What is needed
A word-for-word copy of the entries below is required.

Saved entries
########

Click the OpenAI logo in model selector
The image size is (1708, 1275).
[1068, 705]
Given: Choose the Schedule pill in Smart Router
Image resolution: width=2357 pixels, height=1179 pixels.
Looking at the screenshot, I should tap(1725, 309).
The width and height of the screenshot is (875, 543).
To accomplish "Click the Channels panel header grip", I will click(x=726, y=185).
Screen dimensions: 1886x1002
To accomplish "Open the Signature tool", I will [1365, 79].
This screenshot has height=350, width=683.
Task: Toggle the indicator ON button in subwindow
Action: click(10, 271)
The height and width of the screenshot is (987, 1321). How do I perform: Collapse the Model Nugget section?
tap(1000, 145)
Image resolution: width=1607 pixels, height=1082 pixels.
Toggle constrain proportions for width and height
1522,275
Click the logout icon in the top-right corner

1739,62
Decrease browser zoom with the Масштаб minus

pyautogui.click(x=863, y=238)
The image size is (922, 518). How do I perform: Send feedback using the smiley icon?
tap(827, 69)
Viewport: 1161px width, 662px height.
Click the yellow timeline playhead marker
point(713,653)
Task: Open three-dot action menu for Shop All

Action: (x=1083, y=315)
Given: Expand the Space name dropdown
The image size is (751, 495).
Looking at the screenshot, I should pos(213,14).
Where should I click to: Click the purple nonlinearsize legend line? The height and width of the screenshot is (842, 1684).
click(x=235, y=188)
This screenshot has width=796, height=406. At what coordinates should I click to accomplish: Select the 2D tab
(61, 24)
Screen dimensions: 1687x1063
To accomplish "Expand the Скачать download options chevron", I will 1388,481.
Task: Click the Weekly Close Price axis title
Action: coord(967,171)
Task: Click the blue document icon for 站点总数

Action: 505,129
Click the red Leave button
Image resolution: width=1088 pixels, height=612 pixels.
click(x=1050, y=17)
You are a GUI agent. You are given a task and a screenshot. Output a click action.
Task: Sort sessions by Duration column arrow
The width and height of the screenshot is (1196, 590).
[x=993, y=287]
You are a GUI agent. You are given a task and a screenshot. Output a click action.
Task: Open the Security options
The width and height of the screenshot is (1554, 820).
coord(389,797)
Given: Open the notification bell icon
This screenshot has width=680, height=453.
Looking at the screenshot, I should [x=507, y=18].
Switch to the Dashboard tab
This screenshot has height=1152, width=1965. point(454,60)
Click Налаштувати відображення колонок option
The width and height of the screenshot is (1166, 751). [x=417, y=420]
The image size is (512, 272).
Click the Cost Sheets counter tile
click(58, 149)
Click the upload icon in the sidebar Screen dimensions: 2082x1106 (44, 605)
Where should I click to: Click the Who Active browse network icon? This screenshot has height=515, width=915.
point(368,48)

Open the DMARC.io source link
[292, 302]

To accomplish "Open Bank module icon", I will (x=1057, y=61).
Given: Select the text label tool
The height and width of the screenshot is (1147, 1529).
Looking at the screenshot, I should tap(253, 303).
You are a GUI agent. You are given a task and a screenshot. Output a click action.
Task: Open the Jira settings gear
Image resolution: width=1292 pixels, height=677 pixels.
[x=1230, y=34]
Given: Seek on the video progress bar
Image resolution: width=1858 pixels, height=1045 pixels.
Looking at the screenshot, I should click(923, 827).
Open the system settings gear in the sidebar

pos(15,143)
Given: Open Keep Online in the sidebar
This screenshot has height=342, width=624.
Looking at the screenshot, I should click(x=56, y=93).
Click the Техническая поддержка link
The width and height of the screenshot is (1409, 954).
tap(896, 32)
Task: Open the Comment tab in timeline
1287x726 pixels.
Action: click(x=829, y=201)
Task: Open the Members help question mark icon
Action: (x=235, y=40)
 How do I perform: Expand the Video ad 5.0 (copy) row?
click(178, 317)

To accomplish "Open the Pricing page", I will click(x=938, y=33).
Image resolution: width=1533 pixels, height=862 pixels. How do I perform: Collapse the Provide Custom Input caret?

########

Your solution
Click the OpenAI logo in model selector
The image size is (1708, 1275).
[1068, 705]
Given: Choose the Schedule pill in Smart Router
Image resolution: width=2357 pixels, height=1179 pixels.
Looking at the screenshot, I should tap(1725, 309).
The width and height of the screenshot is (875, 543).
To accomplish "Click the Channels panel header grip", I will click(x=726, y=185).
Screen dimensions: 1886x1002
To accomplish "Open the Signature tool", I will [1365, 79].
This screenshot has height=350, width=683.
Task: Toggle the indicator ON button in subwindow
Action: click(10, 271)
The height and width of the screenshot is (987, 1321). How do I perform: Collapse the Model Nugget section?
tap(1000, 145)
Image resolution: width=1607 pixels, height=1082 pixels.
Toggle constrain proportions for width and height
1522,275
Click the logout icon in the top-right corner

1739,62
Decrease browser zoom with the Масштаб minus

pyautogui.click(x=863, y=238)
The image size is (922, 518). How do I perform: Send feedback using the smiley icon?
tap(827, 69)
Viewport: 1161px width, 662px height.
Click the yellow timeline playhead marker
point(713,653)
Task: Open three-dot action menu for Shop All

Action: (x=1083, y=315)
Given: Expand the Space name dropdown
The image size is (751, 495).
Looking at the screenshot, I should pos(213,14).
Where should I click to: Click the purple nonlinearsize legend line? The height and width of the screenshot is (842, 1684).
click(x=235, y=188)
This screenshot has width=796, height=406. At what coordinates should I click to accomplish: Select the 2D tab
(61, 24)
Screen dimensions: 1687x1063
To accomplish "Expand the Скачать download options chevron", I will 1388,481.
Task: Click the Weekly Close Price axis title
Action: coord(967,171)
Task: Click the blue document icon for 站点总数

Action: 505,129
Click the red Leave button
Image resolution: width=1088 pixels, height=612 pixels.
click(x=1050, y=17)
You are a GUI agent. You are given a task and a screenshot. Output a click action.
Task: Sort sessions by Duration column arrow
The width and height of the screenshot is (1196, 590).
[x=993, y=287]
You are a GUI agent. You are given a task and a screenshot. Output a click action.
Task: Open the Security options
The width and height of the screenshot is (1554, 820).
coord(389,797)
Given: Open the notification bell icon
This screenshot has width=680, height=453.
Looking at the screenshot, I should [x=507, y=18].
Switch to the Dashboard tab
This screenshot has height=1152, width=1965. point(454,60)
Click Налаштувати відображення колонок option
The width and height of the screenshot is (1166, 751). [x=417, y=420]
The image size is (512, 272).
Click the Cost Sheets counter tile
click(58, 149)
Click the upload icon in the sidebar Screen dimensions: 2082x1106 (44, 605)
Where should I click to: Click the Who Active browse network icon? This screenshot has height=515, width=915.
point(368,48)

Open the DMARC.io source link
[292, 302]

To accomplish "Open Bank module icon", I will (x=1057, y=61).
Given: Select the text label tool
The height and width of the screenshot is (1147, 1529).
Looking at the screenshot, I should tap(253, 303).
You are a GUI agent. You are given a task and a screenshot. Output a click action.
Task: Open the Jira settings gear
Image resolution: width=1292 pixels, height=677 pixels.
[x=1230, y=34]
Given: Seek on the video progress bar
Image resolution: width=1858 pixels, height=1045 pixels.
Looking at the screenshot, I should click(923, 827).
Open the system settings gear in the sidebar

pos(15,143)
Given: Open Keep Online in the sidebar
This screenshot has height=342, width=624.
Looking at the screenshot, I should click(x=56, y=93).
Click the Техническая поддержка link
The width and height of the screenshot is (1409, 954).
tap(896, 32)
Task: Open the Comment tab in timeline
1287x726 pixels.
Action: click(x=829, y=201)
Task: Open the Members help question mark icon
Action: (x=235, y=40)
 How do I perform: Expand the Video ad 5.0 (copy) row?
click(178, 317)

To accomplish "Open the Pricing page", I will click(x=938, y=33).
Image resolution: width=1533 pixels, height=862 pixels. How do I perform: Collapse the Provide Custom Input caret?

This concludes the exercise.